Top of Raw data
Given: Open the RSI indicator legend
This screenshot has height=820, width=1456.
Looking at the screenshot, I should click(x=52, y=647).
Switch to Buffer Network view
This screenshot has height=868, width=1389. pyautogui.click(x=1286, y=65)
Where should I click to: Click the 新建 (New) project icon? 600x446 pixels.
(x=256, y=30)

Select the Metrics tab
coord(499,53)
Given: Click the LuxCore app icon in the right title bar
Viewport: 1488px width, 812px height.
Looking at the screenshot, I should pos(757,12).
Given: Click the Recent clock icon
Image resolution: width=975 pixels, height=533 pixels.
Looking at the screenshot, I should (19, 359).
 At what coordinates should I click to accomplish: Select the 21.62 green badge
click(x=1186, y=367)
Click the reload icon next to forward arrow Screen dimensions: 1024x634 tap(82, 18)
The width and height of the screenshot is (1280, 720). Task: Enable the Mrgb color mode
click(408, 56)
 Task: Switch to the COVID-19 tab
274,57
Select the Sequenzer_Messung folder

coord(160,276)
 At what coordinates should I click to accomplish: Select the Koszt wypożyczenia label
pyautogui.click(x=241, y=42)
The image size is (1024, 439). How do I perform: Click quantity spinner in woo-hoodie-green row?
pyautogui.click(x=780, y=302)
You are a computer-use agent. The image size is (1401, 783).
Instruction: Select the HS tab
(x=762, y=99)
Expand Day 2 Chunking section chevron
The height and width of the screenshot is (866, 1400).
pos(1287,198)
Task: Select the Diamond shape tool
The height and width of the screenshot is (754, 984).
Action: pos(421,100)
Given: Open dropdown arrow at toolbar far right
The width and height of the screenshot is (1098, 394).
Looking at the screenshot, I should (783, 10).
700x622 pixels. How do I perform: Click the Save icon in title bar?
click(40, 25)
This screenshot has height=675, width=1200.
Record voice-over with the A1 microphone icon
Bottom of Raw data
- What is required: Every record is to be written out verbatim.

- Solution to the problem:
Given: Open the RSI indicator legend
This screenshot has height=820, width=1456.
Looking at the screenshot, I should click(x=52, y=647).
Switch to Buffer Network view
This screenshot has height=868, width=1389. pyautogui.click(x=1286, y=65)
Where should I click to: Click the 新建 (New) project icon? 600x446 pixels.
(x=256, y=30)

Select the Metrics tab
coord(499,53)
Given: Click the LuxCore app icon in the right title bar
Viewport: 1488px width, 812px height.
Looking at the screenshot, I should pos(757,12).
Given: Click the Recent clock icon
Image resolution: width=975 pixels, height=533 pixels.
Looking at the screenshot, I should (19, 359).
 At what coordinates should I click to accomplish: Select the 21.62 green badge
click(x=1186, y=367)
Click the reload icon next to forward arrow Screen dimensions: 1024x634 tap(82, 18)
The width and height of the screenshot is (1280, 720). Task: Enable the Mrgb color mode
click(408, 56)
 Task: Switch to the COVID-19 tab
274,57
Select the Sequenzer_Messung folder

coord(160,276)
 At what coordinates should I click to accomplish: Select the Koszt wypożyczenia label
pyautogui.click(x=241, y=42)
The image size is (1024, 439). How do I perform: Click quantity spinner in woo-hoodie-green row?
pyautogui.click(x=780, y=302)
You are a computer-use agent. The image size is (1401, 783).
Instruction: Select the HS tab
(x=762, y=99)
Expand Day 2 Chunking section chevron
The height and width of the screenshot is (866, 1400).
pos(1287,198)
Task: Select the Diamond shape tool
The height and width of the screenshot is (754, 984).
Action: pos(421,100)
Given: Open dropdown arrow at toolbar far right
The width and height of the screenshot is (1098, 394).
Looking at the screenshot, I should (783, 10).
700x622 pixels. How do I perform: Click the Save icon in title bar?
click(40, 25)
This screenshot has height=675, width=1200.
Record voice-over with the A1 microphone icon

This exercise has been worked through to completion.